India berhenti membeli minyak dari Venezuela tahun lalu setelah Trump pada Maret memberlakukan tarif 25% pada negara-negara yang membeli minyak Venezuela.
Dalam komentarnya pada Sabtu, Trump mengatakan India akan membeli minyak Venezuela sebagai pengganti minyak mentah Iran. Namun, New Delhi berhenti mengimpor minyak dari Iran pada 2019 karena sanksi AS atas program nuklir Teheran.
Kilang minyak India beralih ke minyak AS untuk menutupi kekurangan pasokan dari Iran, kemudian mengurangi pembelian dari AS dan menjadi pembeli utama minyak Rusia yang dijual dengan harga diskon setelah negara-negara Barat memberlakukan sanksi terhadap Moskow atas invasinya ke Ukraina pada 2022.
Pada Agustus, Trump menggandakan bea masuk impor dari India menjadi 50% untuk menekan New Delhi agar berhenti membeli minyak Rusia, dan awal bulan ini mengatakan tarif tersebut dapat naik lagi jika India tidak mengurangi pembeliannya.
Tarif Tambahan
Namun, Menteri Keuangan Scott Bessent memberi sinyal pada Januari bahwa tarif tambahan 25% untuk barang-barang India dapat dihapus, mengingat apa yang disebutnya sebagai pengurangan tajam impor minyak Rusia oleh India.
Pemerintah AS minggu ini mencabut beberapa sanksi terhadap industri minyak Venezuela untuk mempermudah perusahaan AS menjual minyak mentahnya.
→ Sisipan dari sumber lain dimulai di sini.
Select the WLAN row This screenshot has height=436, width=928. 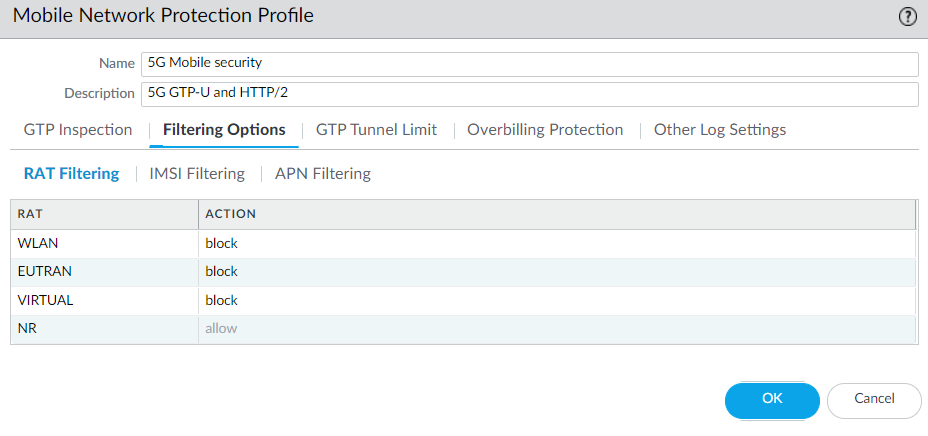click(x=104, y=243)
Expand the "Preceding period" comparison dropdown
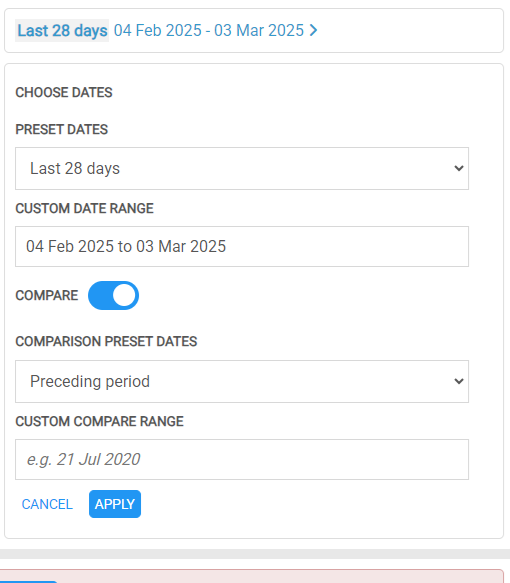The image size is (510, 583). pyautogui.click(x=242, y=381)
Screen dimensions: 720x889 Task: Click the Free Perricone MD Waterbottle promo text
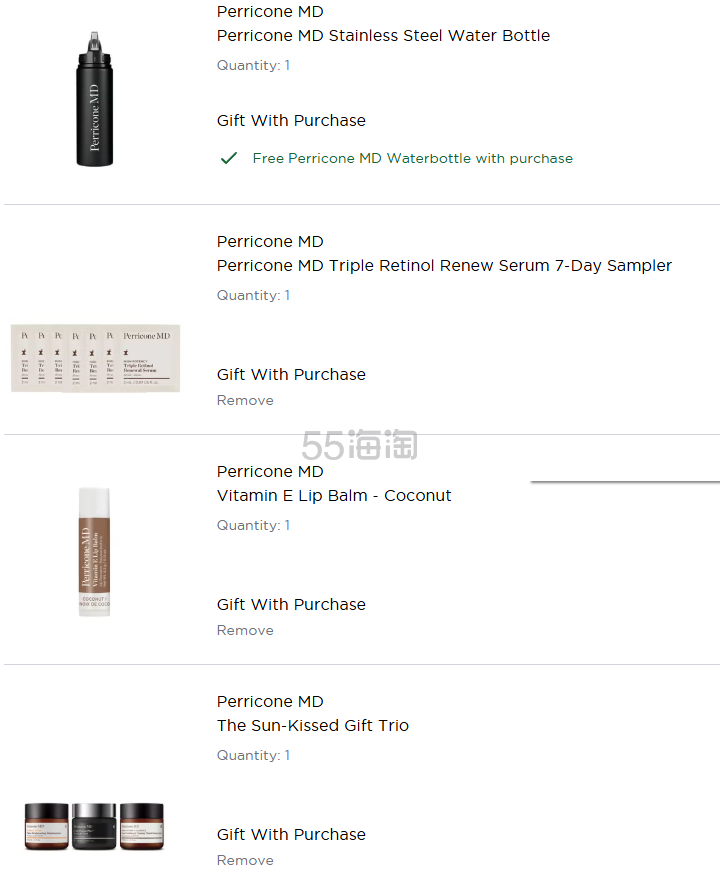[412, 158]
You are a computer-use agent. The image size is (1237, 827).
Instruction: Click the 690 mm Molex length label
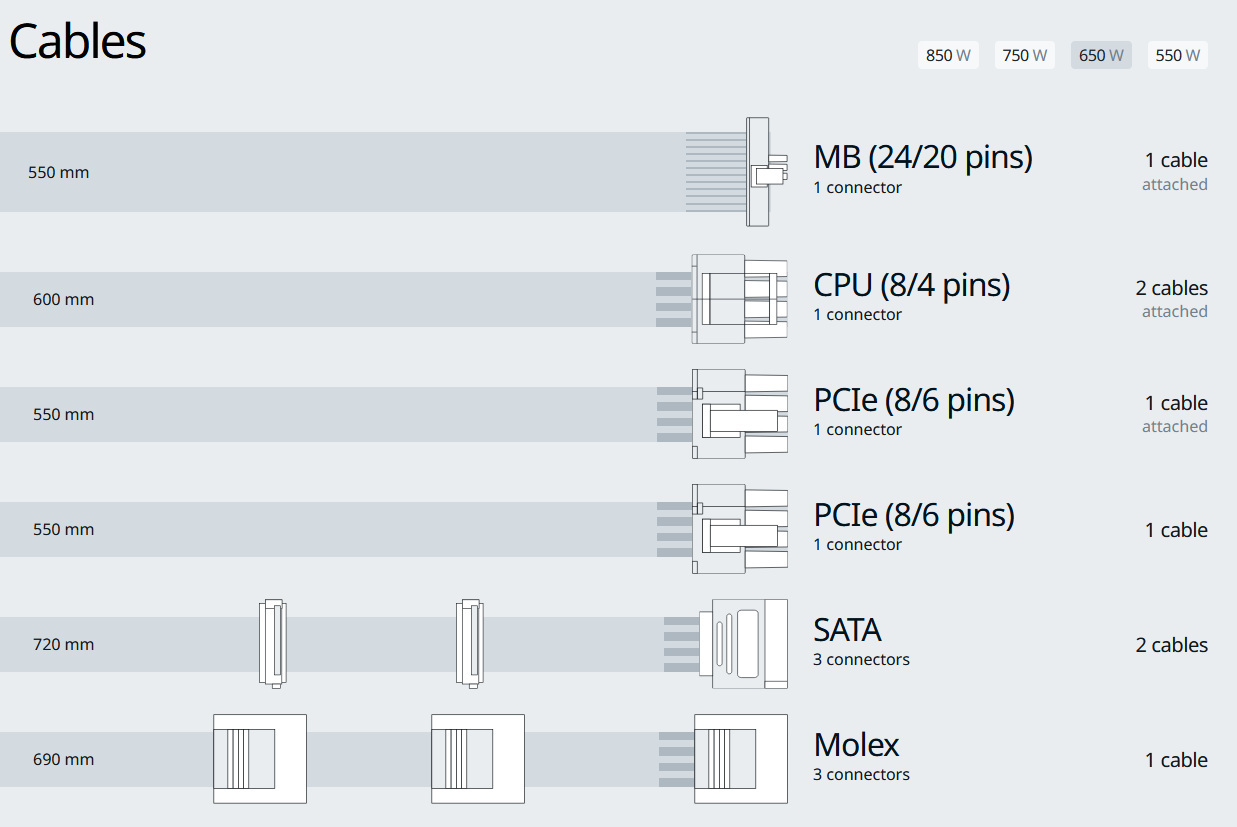pos(63,760)
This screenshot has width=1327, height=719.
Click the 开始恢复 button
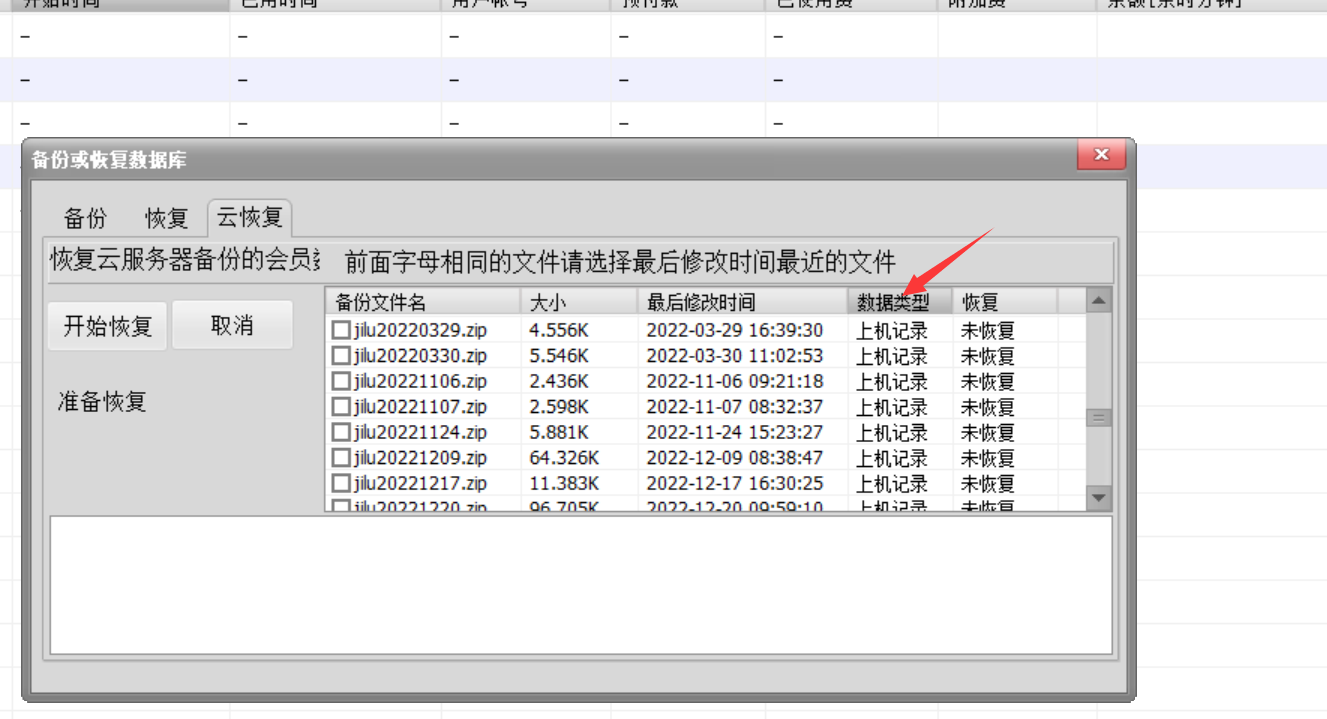pyautogui.click(x=108, y=326)
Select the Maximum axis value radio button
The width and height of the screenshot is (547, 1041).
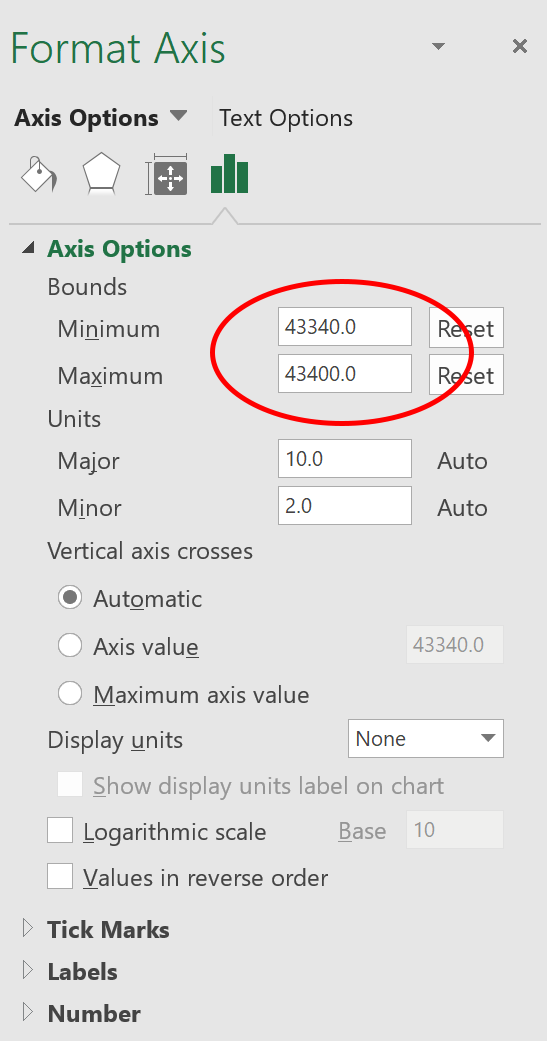[x=70, y=694]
Komentar Trump pada Sabtu tampaknya mencerminkan peningkatan berkelanjutan dalam hubungan AS-India, yang tegang sepanjang tahun lalu.
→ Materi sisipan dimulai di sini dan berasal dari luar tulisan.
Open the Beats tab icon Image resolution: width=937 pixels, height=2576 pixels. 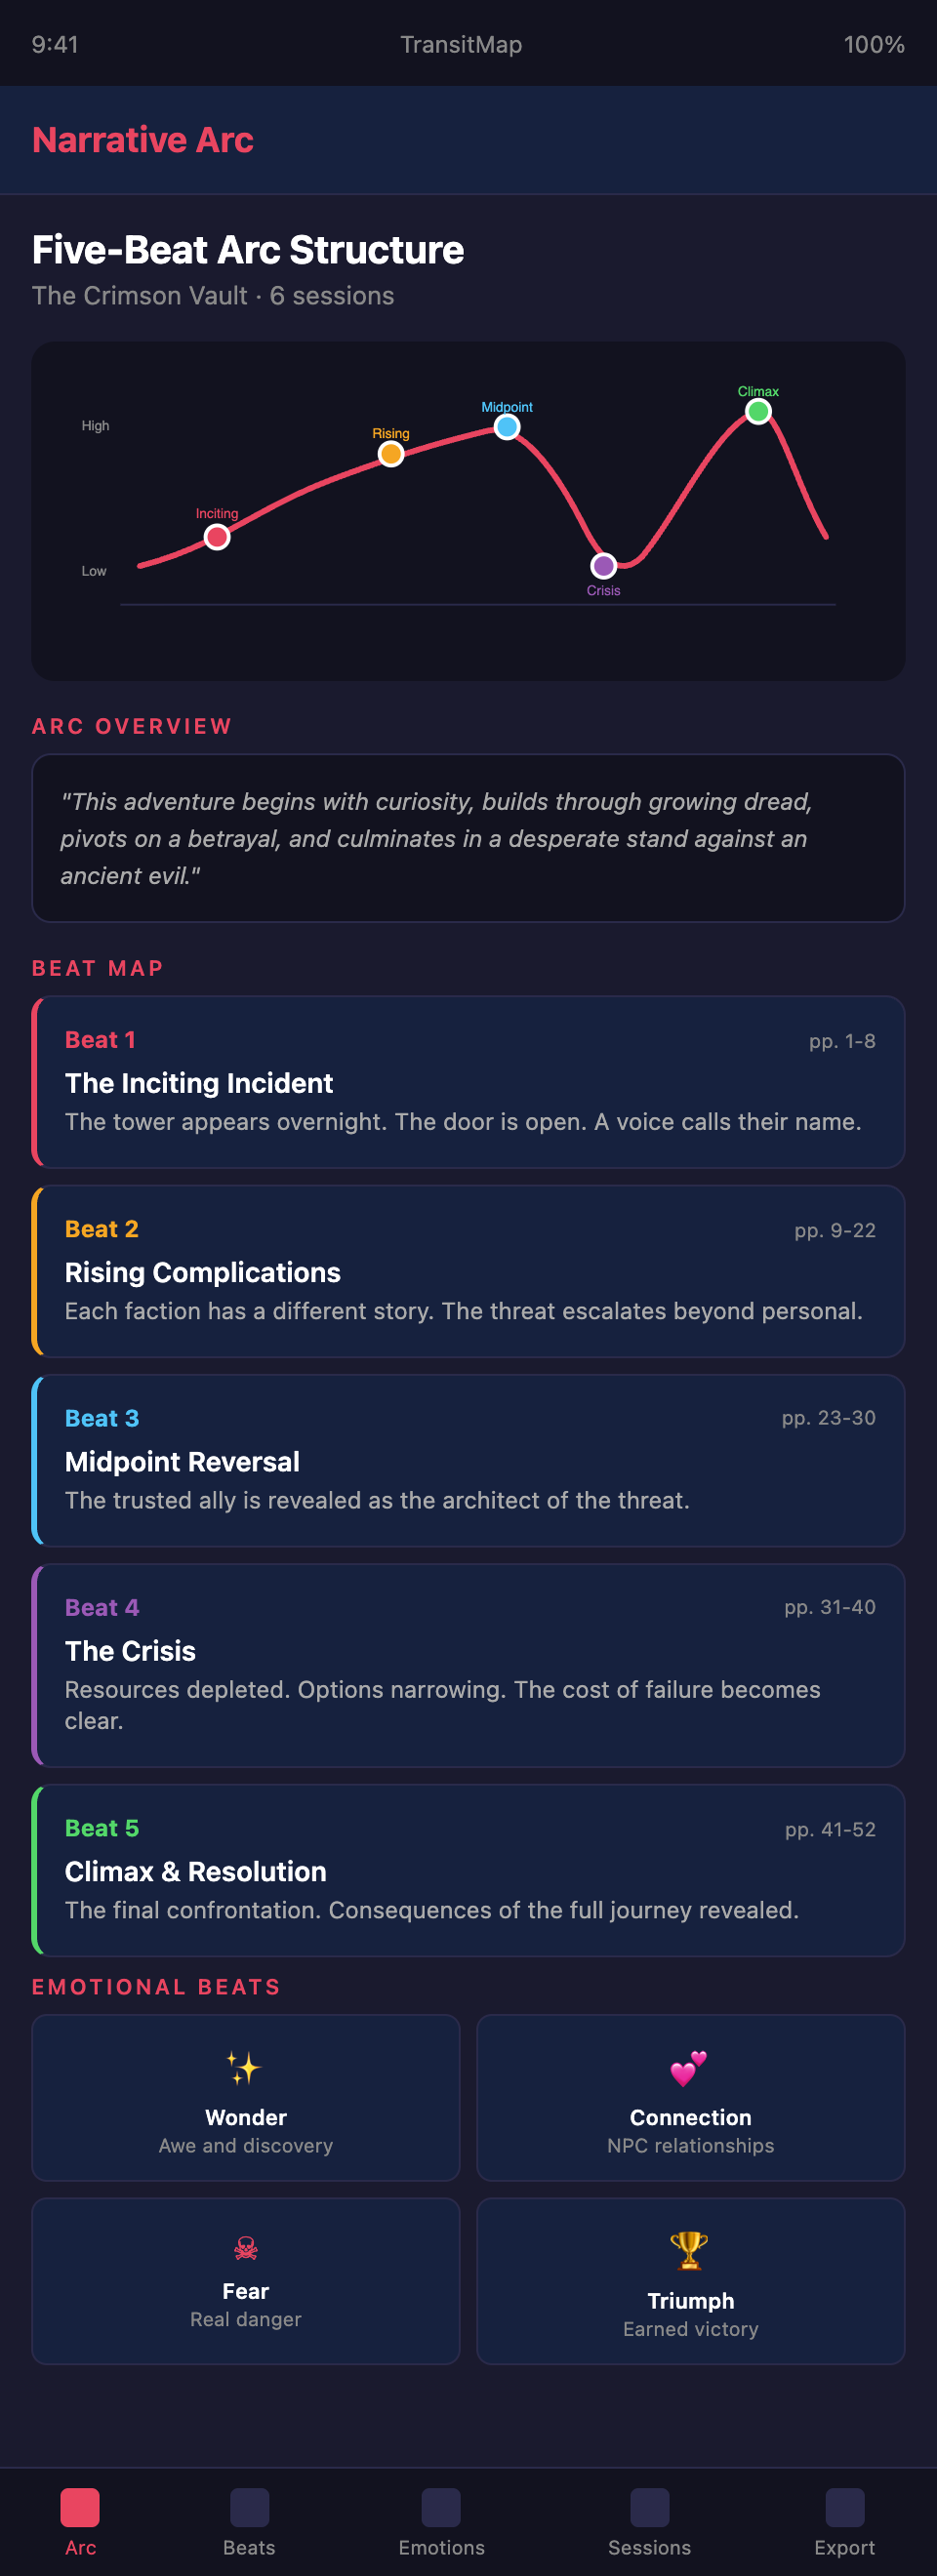click(x=249, y=2507)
Trump juga mengatakan China dapat membuat kesepakatan dengan AS untuk membeli minyak Venezuela. "China dipersilakan untuk masuk dan akan membuat kesepakatan yang bagus untuk minyak,” kata Trump, tanpa memberikan detail apa pun.
OPEC Sepakat Tahan Produksi Minyak hingga Maret
Sebelumnya, Organisasi Negara-negara Pengekspor Minyak dan sekutunya (OPEC+) disebut telah mencapai kesepakatan prinsip untuk mempertahankan penundaan kenaikan produksi minyak hingga Maret. Kesepakatan ini diambil meski harga minyak mentah dunia telah menyentuh level tertinggi dalam enam bulan terakhir.
Mengutip channel News Asia, Senin (2/2/2026), keputusan tersebut disepakati oleh delapan negara anggota OPEC+ dalam pertemuan yang digelar Minggu. Kesepakatan ini tercapai di tengah kekhawatiran pasar bahwa Amerika Serikat berpotensi melancarkan serangan militer terhadap Iran, yang juga merupakan anggota OPEC.
Harga minyak Brent ditutup mendekati USD 70 per barel pada Jumat, atau tidak jauh dari level tertinggi enam bulan di USD 71,89 yang tercapai sehari sebelumnya. Penguatan harga terjadi meski muncul spekulasi potensi kelebihan pasokan minyak global pada 2026 yang berpotensi menekan harga.
Delapan negara produsen tersebut, yakni Arab Saudi, Rusia, Uni Emirat Arab, Kazakhstan, Kuwait, Irak, Aljazair, dan Oman, sebelumnya telah menaikkan kuota produksi sekitar 2,9 juta barel per hari dari April hingga Desember 2025. Kenaikan itu setara sekitar 3 persen dari total permintaan minyak global.
Namun, rencana kenaikan lanjutan untuk Januari hingga Maret 2026 dibekukan karena konsumsi minyak yang cenderung melemah secara musiman.